(Your instructions) Every line from the beginning of the data through the line containing "690x438 pixels." should be reproduced exactly, and no further lines should be output.

(Records for the task)
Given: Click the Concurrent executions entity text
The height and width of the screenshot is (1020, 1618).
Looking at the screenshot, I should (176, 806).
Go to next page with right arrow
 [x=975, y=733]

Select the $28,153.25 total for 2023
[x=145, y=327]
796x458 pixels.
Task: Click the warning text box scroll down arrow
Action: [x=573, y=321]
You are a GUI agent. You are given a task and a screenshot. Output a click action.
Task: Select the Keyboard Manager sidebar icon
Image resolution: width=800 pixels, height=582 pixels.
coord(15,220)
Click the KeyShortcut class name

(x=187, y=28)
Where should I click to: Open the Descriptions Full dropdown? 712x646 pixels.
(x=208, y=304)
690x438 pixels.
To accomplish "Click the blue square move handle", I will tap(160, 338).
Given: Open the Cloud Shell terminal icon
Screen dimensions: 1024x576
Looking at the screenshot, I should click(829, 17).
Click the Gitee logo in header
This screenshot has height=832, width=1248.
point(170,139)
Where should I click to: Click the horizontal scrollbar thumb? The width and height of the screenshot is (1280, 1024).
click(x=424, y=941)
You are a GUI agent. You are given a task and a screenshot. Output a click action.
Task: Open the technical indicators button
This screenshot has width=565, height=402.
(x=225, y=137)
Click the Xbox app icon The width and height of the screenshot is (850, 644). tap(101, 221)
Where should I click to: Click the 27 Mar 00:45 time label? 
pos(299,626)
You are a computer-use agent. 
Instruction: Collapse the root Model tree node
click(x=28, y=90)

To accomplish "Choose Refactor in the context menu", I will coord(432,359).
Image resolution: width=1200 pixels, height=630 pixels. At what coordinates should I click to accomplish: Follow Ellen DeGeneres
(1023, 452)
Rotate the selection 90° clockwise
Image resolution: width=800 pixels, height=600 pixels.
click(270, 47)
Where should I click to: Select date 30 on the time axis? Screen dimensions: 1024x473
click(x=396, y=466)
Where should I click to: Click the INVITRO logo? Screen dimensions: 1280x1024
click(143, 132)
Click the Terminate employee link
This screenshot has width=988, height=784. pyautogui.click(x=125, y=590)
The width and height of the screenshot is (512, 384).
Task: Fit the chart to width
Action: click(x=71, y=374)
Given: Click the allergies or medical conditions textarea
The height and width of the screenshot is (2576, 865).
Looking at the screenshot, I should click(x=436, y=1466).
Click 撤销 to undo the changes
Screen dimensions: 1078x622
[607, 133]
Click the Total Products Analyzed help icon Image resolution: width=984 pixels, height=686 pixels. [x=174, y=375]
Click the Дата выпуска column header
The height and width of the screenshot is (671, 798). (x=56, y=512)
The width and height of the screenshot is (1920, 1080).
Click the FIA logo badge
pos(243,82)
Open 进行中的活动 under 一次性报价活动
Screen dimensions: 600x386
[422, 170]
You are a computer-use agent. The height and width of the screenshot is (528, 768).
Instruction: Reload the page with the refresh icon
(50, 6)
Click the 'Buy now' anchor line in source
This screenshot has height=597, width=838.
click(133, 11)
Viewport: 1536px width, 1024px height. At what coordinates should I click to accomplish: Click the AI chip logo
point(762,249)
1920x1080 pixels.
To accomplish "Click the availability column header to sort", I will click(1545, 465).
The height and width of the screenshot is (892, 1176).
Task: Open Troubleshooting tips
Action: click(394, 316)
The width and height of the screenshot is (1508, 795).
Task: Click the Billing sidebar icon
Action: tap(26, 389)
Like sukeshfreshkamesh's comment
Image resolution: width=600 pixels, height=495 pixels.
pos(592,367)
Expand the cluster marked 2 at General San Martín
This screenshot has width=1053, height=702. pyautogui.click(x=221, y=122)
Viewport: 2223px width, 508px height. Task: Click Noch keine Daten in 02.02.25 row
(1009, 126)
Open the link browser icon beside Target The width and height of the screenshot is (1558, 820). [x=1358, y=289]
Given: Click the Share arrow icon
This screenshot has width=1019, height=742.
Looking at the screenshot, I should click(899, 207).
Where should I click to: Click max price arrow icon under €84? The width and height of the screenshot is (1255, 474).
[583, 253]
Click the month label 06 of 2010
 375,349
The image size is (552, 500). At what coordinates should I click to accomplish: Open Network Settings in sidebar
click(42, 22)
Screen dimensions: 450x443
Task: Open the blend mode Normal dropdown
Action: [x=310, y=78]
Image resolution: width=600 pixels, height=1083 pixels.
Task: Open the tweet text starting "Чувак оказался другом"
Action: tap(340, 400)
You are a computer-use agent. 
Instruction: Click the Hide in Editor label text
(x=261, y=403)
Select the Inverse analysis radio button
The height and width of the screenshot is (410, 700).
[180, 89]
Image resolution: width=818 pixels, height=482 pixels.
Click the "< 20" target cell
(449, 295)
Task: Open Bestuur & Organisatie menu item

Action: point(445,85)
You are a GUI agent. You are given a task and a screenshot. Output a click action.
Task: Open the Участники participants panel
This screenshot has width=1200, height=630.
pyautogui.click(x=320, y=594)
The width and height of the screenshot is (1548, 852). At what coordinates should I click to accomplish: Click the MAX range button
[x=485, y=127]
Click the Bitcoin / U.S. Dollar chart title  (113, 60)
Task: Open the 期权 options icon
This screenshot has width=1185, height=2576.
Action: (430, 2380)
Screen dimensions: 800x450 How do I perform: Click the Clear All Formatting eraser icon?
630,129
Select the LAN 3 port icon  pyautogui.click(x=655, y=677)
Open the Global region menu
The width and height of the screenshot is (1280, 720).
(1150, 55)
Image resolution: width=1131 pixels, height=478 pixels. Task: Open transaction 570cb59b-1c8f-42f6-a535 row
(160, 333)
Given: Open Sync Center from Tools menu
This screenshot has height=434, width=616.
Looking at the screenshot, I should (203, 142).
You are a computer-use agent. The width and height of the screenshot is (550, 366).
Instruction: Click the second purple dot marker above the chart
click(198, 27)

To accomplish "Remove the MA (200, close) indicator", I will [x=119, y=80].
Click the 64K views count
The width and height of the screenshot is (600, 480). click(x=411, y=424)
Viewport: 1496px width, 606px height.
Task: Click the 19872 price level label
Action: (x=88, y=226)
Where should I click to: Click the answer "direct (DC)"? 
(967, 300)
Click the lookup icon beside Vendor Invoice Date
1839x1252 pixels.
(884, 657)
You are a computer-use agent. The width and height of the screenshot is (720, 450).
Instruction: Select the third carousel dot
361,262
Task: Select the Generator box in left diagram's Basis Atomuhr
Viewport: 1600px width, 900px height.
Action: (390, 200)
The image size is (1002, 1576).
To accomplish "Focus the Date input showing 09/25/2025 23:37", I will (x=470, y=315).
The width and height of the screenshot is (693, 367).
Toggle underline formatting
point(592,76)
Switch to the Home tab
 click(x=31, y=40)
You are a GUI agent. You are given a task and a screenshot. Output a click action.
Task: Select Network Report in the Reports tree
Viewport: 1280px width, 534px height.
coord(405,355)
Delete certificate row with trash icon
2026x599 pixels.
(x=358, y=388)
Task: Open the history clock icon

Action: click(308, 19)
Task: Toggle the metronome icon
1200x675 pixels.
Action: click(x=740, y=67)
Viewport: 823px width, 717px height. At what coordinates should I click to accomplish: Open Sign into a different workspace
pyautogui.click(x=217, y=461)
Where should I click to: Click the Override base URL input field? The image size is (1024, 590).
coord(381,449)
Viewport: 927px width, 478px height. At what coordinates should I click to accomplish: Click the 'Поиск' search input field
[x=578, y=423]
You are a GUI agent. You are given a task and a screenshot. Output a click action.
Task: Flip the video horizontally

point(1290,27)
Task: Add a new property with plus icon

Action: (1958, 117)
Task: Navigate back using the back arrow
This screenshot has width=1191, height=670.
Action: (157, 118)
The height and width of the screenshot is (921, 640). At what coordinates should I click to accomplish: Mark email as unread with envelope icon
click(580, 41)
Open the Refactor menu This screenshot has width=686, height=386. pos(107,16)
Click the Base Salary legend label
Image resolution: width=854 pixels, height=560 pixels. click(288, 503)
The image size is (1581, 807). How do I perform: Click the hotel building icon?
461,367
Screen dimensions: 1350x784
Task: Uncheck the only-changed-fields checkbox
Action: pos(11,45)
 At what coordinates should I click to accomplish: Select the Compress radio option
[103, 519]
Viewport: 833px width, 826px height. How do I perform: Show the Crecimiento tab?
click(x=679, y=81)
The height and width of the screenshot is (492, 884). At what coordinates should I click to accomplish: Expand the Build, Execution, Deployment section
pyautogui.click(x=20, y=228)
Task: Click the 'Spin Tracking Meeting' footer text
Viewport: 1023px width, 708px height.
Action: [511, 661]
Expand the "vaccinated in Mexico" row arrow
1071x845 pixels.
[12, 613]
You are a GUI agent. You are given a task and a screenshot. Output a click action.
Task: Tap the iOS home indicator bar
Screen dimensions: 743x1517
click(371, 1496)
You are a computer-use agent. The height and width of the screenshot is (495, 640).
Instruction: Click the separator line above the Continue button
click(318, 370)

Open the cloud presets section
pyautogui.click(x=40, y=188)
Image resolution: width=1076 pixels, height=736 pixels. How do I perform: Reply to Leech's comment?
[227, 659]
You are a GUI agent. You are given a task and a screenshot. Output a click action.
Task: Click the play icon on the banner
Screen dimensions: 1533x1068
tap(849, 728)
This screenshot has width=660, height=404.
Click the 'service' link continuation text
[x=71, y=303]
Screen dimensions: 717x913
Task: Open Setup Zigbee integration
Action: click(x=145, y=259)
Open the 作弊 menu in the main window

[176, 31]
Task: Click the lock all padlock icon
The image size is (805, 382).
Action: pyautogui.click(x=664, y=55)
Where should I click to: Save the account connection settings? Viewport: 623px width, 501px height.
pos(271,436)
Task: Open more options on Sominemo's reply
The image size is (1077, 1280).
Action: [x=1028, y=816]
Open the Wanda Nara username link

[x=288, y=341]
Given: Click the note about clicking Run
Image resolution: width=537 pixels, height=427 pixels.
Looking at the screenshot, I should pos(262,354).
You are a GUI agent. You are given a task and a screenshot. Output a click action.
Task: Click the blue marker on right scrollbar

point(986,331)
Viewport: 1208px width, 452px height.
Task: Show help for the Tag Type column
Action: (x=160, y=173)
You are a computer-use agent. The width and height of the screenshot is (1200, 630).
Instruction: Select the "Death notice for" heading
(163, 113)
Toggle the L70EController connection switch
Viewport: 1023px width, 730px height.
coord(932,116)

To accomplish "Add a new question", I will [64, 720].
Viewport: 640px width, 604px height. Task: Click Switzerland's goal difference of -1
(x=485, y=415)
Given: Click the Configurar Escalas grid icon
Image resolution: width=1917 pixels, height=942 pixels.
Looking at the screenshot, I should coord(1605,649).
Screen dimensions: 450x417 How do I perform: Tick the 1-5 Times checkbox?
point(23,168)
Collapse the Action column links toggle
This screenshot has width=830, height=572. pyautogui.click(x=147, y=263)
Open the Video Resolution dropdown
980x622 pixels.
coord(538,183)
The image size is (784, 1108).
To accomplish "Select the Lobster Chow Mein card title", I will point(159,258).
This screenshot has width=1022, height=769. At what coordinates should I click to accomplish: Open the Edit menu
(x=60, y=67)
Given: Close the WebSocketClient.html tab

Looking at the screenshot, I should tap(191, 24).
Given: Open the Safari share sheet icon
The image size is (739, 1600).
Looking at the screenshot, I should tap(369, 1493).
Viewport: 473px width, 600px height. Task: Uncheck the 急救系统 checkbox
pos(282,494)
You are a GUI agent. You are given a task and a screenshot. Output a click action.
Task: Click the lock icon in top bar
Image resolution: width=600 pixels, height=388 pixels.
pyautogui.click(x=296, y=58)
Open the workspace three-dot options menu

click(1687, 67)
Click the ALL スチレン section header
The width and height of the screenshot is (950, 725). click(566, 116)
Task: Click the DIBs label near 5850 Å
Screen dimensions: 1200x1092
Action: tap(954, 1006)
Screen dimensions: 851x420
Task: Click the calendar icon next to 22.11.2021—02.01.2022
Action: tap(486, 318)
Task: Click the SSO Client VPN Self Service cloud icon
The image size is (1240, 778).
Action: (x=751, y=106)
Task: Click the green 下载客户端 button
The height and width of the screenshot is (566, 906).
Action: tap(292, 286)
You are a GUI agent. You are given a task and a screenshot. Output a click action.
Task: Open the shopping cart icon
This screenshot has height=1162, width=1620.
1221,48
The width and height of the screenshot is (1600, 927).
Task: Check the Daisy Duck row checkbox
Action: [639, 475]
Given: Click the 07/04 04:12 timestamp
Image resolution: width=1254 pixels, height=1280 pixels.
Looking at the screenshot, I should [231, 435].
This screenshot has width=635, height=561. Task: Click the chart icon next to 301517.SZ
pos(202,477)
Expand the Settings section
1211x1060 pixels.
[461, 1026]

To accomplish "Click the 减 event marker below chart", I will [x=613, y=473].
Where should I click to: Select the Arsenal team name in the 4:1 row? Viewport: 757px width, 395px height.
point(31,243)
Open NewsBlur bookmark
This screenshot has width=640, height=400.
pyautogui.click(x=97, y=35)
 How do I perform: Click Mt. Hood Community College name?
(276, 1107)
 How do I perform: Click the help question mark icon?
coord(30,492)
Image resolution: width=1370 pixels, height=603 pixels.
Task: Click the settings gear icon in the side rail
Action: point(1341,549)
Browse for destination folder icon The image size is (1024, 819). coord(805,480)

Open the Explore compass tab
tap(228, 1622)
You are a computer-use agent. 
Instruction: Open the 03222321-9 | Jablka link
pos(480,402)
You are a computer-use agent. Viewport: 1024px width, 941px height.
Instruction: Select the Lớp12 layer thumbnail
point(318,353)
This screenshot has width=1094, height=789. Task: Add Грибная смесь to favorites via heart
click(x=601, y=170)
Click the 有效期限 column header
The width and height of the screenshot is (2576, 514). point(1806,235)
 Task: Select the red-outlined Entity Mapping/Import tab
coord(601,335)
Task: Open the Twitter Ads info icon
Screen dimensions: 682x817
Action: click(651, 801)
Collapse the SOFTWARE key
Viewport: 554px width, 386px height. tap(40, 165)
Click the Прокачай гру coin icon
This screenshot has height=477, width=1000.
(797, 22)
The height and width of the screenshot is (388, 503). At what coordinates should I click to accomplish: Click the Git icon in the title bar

(Task output)
Given: Click the Concurrent executions entity text
The height and width of the screenshot is (1020, 1618).
Looking at the screenshot, I should (176, 806).
Go to next page with right arrow
 [x=975, y=733]

Select the $28,153.25 total for 2023
[x=145, y=327]
796x458 pixels.
Task: Click the warning text box scroll down arrow
Action: [x=573, y=321]
You are a GUI agent. You are given a task and a screenshot. Output a click action.
Task: Select the Keyboard Manager sidebar icon
Image resolution: width=800 pixels, height=582 pixels.
coord(15,220)
Click the KeyShortcut class name

(x=187, y=28)
Where should I click to: Open the Descriptions Full dropdown? 712x646 pixels.
(x=208, y=304)
690x438 pixels.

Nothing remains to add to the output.